In spite of these seeming freedoms, it is important to note here that the standards of accountability still apply, and some are not very different from that of the high school teacher who must meet state educational standards. If you are teaching a basic college course in algebra, it will be very apparent to your colleagues in your department if you are not covering the material adequately. When they receive your students in upper level classes, they will expect you to have covered certain material. So while college teaching brings much freedom of choice in methods and pedagogy, it in no way frees you of accountability for accomplishing your teaching task.

The actual teaching day in a college or university setting involves fewer class hours taught per day and per week than a high school setting. At an institution that focuses on faculty research, the teacher would be responsible for teaching two to three courses that each meet approximately two hours per week. Colleges that emphasize teaching rather than research require instructors to teach three to four courses for a total of eight to twelve hours of class meetings per week. These class hours and some mandated office hours for advising class students and general advisees are the principle requirements for attendance on the faculty members' part.

In addition to courses and advising, scholarly research is an expectation even of those colleges for whom tenure is not based on publication. All colleges want their faculty to contribute to the scholarly dialogue in their discipline, and this is reviewed by chairs of departments and academic deans periodically throughout the instructor's career. It may be a determining element in granting tenure or promotion. It may also influence issues such as salary negotiations and merit increases.

Committee work is also important as the faculty at most colleges are the governing and rule making bodies who determine and vote on governance and program changes. Committee work can be issue oriented, such as a commission on the status of women or a faculty pay equity survey; it maybe programmatic, such as a committee to study the core curriculum for under graduates or to devise a new graphic arts major; or it may be related to credentials as in a committee set up to prepare materials for an accreditation visit.

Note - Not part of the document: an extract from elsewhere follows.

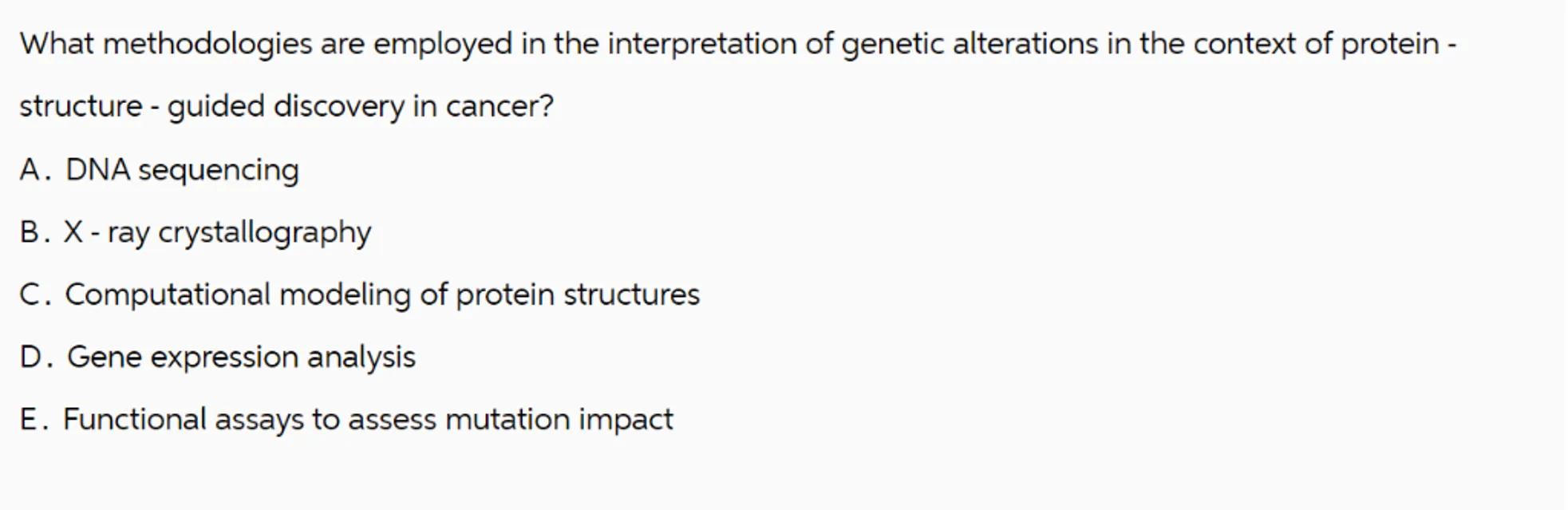Screen dimensions: 1568x510
Task: Click the "C." option letter
Action: coord(35,295)
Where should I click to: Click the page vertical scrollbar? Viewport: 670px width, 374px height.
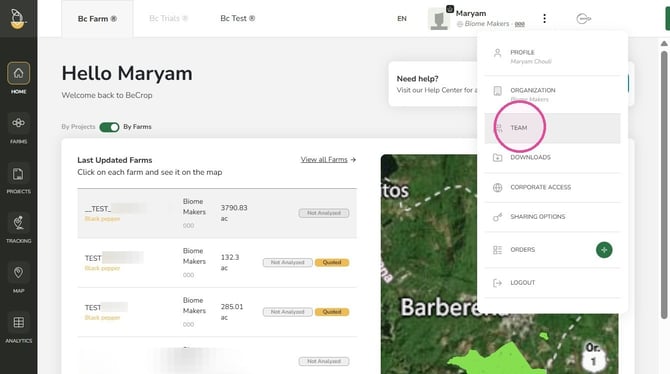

Some committees, such as academic standards, curriculum review, promotion and tenure, planning, and administrator review committees are permanent, though the members may change on a rotating basis. Other groups are formed for a limited time or until completion of some task. These committees are essential, and are one vehicle for guiding the direction of the college. Having the support of the entire faculty and constantly fresh and interested members' helps to ensure all voices are heard and many different opinions considered in making what are often long reaching decisions.

Training Bachelor's Degree

To teach math at the secondary level requires a Bachelor of Science degree in mathematics education at the secondary level and state certification for the state in which you wish to teach. These programs are well defined options within the education curriculum of many teacher training colleges and universities. They include student teaching, where you have the opportunity to leave campus and teach actual math classes under a supervising teacher for (usually) a semester. Certification for the state granting the degree is usually part of the degree process and may include the requirement to participate by taking some kind of national examination. You will hear of the National Teacher Examination (NTE) frequently. NTE, however, has become a generalized term that often refers, not just to the original NTE (a specific exam), but to other national professional assessment instruments such as the Praxis series.

If you are applying for certification in Arkansas, Connecticut, Delaware, Georgia, Hawaii, Minnesota, Nebraska, Nevada, New Jersey, North Carolina, Oklahoma, Pennsylvania, Tennessee, West Virginia, or Wisconsin, consult the state Department of Education for information about the test(s) needed in that state. In states requiring testing, test preparation is usually now well incorporated into the curriculum.